Japanese troops began a rampage -- known in the West as the "Rape of Nanking" -- in December 1937 that many historians generally agree ended with the slaughter of at least 150,000 people and the rape of tens of thousands of women in Nanjing, then the capital of China's Nationalist government. Nanking is the old spelling for the city now called Nanjing.
Japan has fringe groups that deny any atrocity took place, saying the supposed massacre is a fabrication of the communist government. But earlier this year, a report written by Japanese and Chinese historians appointed by their governments confirmed that rapes and a massacre had taken place.

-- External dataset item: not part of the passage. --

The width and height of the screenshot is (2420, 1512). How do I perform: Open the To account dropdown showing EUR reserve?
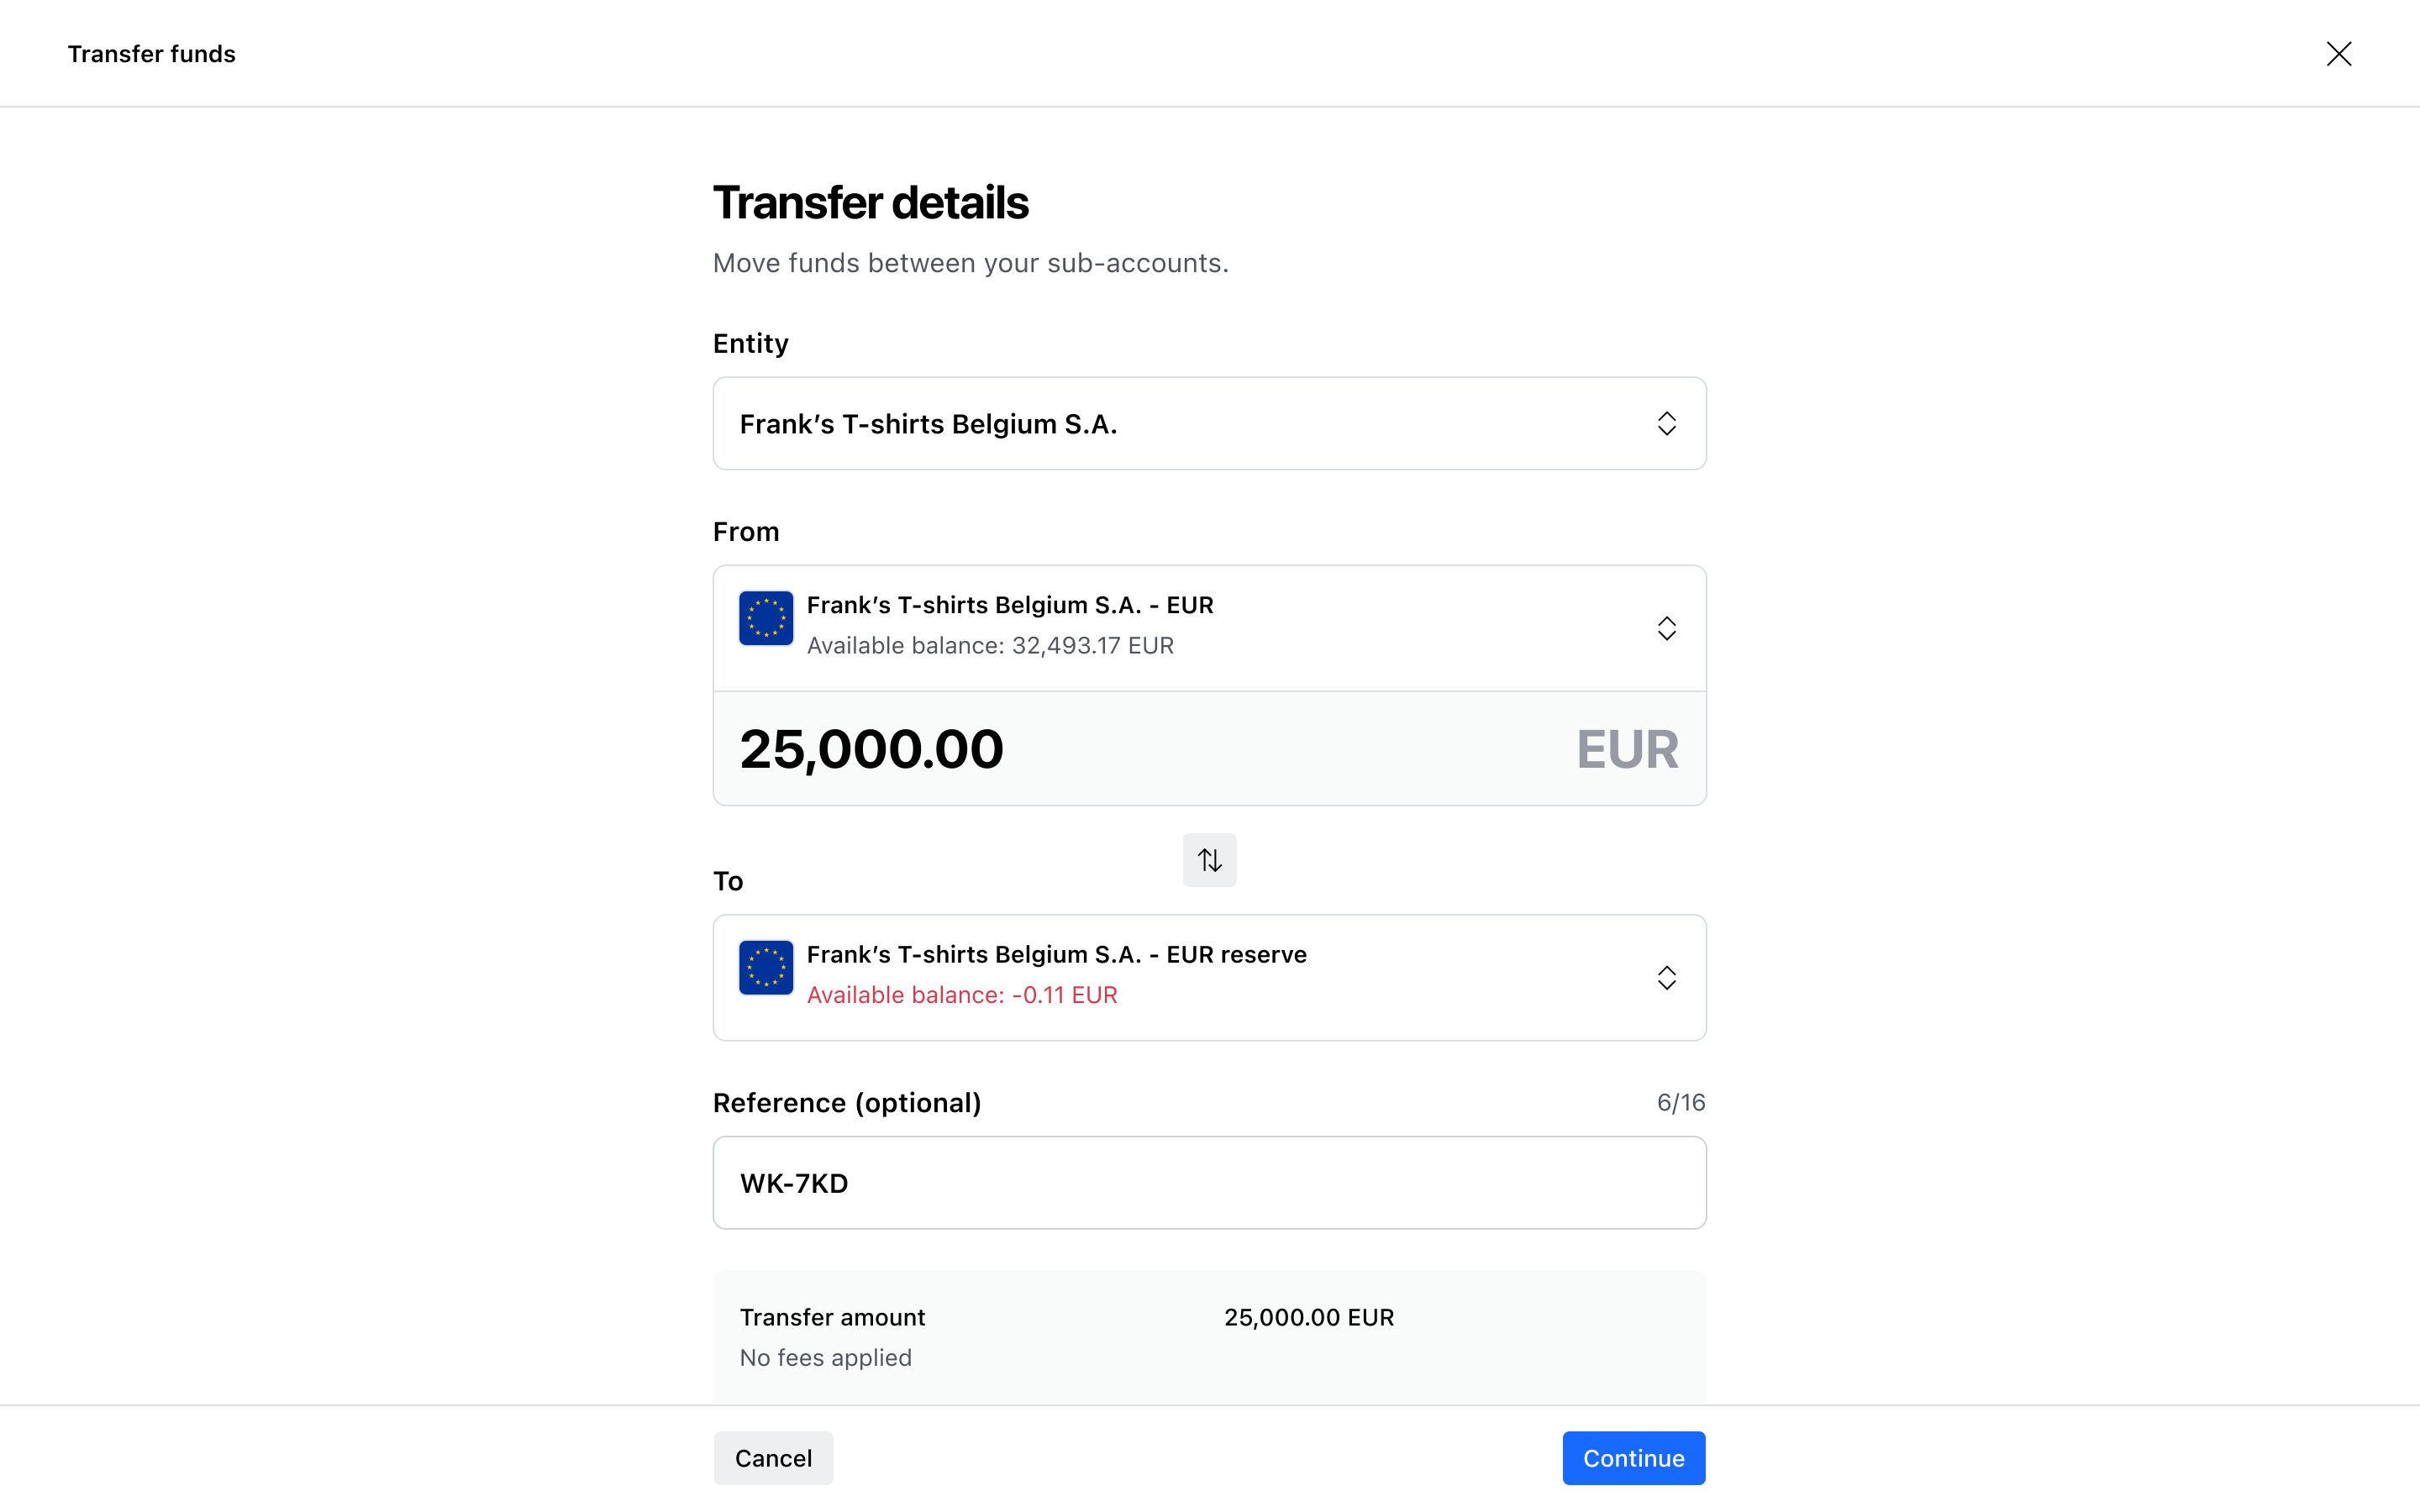(x=1209, y=977)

Matsuoka spent more than a decade interviewing hundreds of Chinese victims and Japanese veterans. She wrote newspaper articles, compiled her interviews in books, held photo exhibitions showing the atrocities and brought victims to Japan. And capitalizing on years of careful relationship-building with the veterans, she persuaded some of them to speak on camera.
She has embraced a frustrating and often unpopular cause. She has been harassed by those who continue to deny the killings. They have protested at her events and even have shown up at her school before she retired three years ago. The demonstrations have tapered off, but Matsuoka says she is still cautious, moving to a better-guarded housing complex and storing her interview footage with friends.
"But I've never thought about giving up," she said.